Present the rows below as a numbered list, leaving out any blank lines.

▸ **Dataset entries**
--------------------------------------------------

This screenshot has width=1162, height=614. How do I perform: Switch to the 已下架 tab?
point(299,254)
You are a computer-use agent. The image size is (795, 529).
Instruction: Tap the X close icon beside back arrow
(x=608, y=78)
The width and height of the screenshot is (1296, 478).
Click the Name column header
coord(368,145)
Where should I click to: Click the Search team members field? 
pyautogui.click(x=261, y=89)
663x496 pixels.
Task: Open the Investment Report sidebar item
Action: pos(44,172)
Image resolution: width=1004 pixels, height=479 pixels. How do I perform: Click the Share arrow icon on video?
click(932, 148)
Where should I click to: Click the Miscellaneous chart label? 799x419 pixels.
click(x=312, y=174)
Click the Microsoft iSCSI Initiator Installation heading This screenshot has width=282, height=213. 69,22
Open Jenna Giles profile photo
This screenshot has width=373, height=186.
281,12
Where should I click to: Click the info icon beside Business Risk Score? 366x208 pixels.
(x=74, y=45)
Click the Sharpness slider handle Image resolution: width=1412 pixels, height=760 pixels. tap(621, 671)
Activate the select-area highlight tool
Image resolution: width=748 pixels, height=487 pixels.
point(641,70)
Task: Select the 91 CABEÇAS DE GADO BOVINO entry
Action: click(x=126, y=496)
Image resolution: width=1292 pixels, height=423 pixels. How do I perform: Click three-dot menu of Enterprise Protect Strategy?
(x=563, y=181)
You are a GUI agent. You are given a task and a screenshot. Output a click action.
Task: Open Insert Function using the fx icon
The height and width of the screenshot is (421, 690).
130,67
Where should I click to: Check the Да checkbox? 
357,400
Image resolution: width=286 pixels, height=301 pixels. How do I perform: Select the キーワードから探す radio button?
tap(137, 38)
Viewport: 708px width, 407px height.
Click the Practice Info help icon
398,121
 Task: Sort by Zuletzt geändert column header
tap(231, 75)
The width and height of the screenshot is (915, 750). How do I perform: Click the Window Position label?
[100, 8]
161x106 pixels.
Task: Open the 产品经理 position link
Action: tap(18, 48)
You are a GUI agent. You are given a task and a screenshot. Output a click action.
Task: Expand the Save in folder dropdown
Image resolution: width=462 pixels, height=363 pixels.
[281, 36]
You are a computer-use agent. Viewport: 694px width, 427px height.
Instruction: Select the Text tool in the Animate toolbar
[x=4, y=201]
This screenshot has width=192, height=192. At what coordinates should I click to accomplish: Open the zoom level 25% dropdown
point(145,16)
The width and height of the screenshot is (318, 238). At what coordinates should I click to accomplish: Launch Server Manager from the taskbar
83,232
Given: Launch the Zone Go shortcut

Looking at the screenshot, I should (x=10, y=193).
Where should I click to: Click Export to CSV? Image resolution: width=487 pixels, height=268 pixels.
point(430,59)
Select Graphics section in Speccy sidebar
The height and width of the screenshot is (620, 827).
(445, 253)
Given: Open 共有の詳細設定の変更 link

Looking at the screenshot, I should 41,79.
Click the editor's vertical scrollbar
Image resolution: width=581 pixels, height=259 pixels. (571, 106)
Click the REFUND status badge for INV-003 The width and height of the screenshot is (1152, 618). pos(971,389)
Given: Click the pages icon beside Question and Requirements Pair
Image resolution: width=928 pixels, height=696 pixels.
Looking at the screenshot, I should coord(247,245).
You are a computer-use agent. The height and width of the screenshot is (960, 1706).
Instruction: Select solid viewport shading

--------------------------------------------------

▸ **Exercise result**
1. This screenshot has width=1162, height=614. How do I perform: Switch to the 已下架 tab?
2. point(299,254)
3. You are a computer-use agent. The image size is (795, 529).
4. Instruction: Tap the X close icon beside back arrow
5. (x=608, y=78)
6. The width and height of the screenshot is (1296, 478).
7. Click the Name column header
8. coord(368,145)
9. Where should I click to: Click the Search team members field? 
10. pyautogui.click(x=261, y=89)
11. 663x496 pixels.
12. Task: Open the Investment Report sidebar item
13. Action: pos(44,172)
14. Image resolution: width=1004 pixels, height=479 pixels. How do I perform: Click the Share arrow icon on video?
15. click(932, 148)
16. Where should I click to: Click the Miscellaneous chart label? 799x419 pixels.
17. click(x=312, y=174)
18. Click the Microsoft iSCSI Initiator Installation heading This screenshot has width=282, height=213. 69,22
19. Open Jenna Giles profile photo
20. This screenshot has width=373, height=186.
21. 281,12
22. Where should I click to: Click the info icon beside Business Risk Score? 366x208 pixels.
23. (x=74, y=45)
24. Click the Sharpness slider handle Image resolution: width=1412 pixels, height=760 pixels. tap(621, 671)
25. Activate the select-area highlight tool
26. Image resolution: width=748 pixels, height=487 pixels.
27. point(641,70)
28. Task: Select the 91 CABEÇAS DE GADO BOVINO entry
29. Action: click(x=126, y=496)
30. Image resolution: width=1292 pixels, height=423 pixels. How do I perform: Click three-dot menu of Enterprise Protect Strategy?
31. (x=563, y=181)
32. You are a GUI agent. You are given a task and a screenshot. Output a click action.
33. Task: Open Insert Function using the fx icon
34. The height and width of the screenshot is (421, 690).
35. 130,67
36. Where should I click to: Check the Да checkbox? 
37. 357,400
38. Image resolution: width=286 pixels, height=301 pixels. How do I perform: Select the キーワードから探す radio button?
39. tap(137, 38)
40. Viewport: 708px width, 407px height.
41. Click the Practice Info help icon
42. 398,121
43.  Task: Sort by Zuletzt geändert column header
44. tap(231, 75)
45. The width and height of the screenshot is (915, 750). How do I perform: Click the Window Position label?
46. [100, 8]
47. 161x106 pixels.
48. Task: Open the 产品经理 position link
49. Action: tap(18, 48)
50. You are a GUI agent. You are given a task and a screenshot. Output a click action.
51. Task: Expand the Save in folder dropdown
52. Image resolution: width=462 pixels, height=363 pixels.
53. [281, 36]
54. You are a computer-use agent. Viewport: 694px width, 427px height.
55. Instruction: Select the Text tool in the Animate toolbar
56. [x=4, y=201]
57. This screenshot has width=192, height=192. At what coordinates should I click to accomplish: Open the zoom level 25% dropdown
58. point(145,16)
59. The width and height of the screenshot is (318, 238). At what coordinates should I click to accomplish: Launch Server Manager from the taskbar
60. 83,232
61. Given: Launch the Zone Go shortcut
62. Looking at the screenshot, I should (x=10, y=193).
63. Where should I click to: Click Export to CSV? Image resolution: width=487 pixels, height=268 pixels.
64. point(430,59)
65. Select Graphics section in Speccy sidebar
66. The height and width of the screenshot is (620, 827).
67. (445, 253)
68. Given: Open 共有の詳細設定の変更 link
69. Looking at the screenshot, I should 41,79.
70. Click the editor's vertical scrollbar
71. Image resolution: width=581 pixels, height=259 pixels. (571, 106)
72. Click the REFUND status badge for INV-003 The width and height of the screenshot is (1152, 618). pos(971,389)
73. Given: Click the pages icon beside Question and Requirements Pair
74. Image resolution: width=928 pixels, height=696 pixels.
75. Looking at the screenshot, I should coord(247,245).
76. You are a computer-use agent. The height and width of the screenshot is (960, 1706).
77. Instruction: Select solid viewport shading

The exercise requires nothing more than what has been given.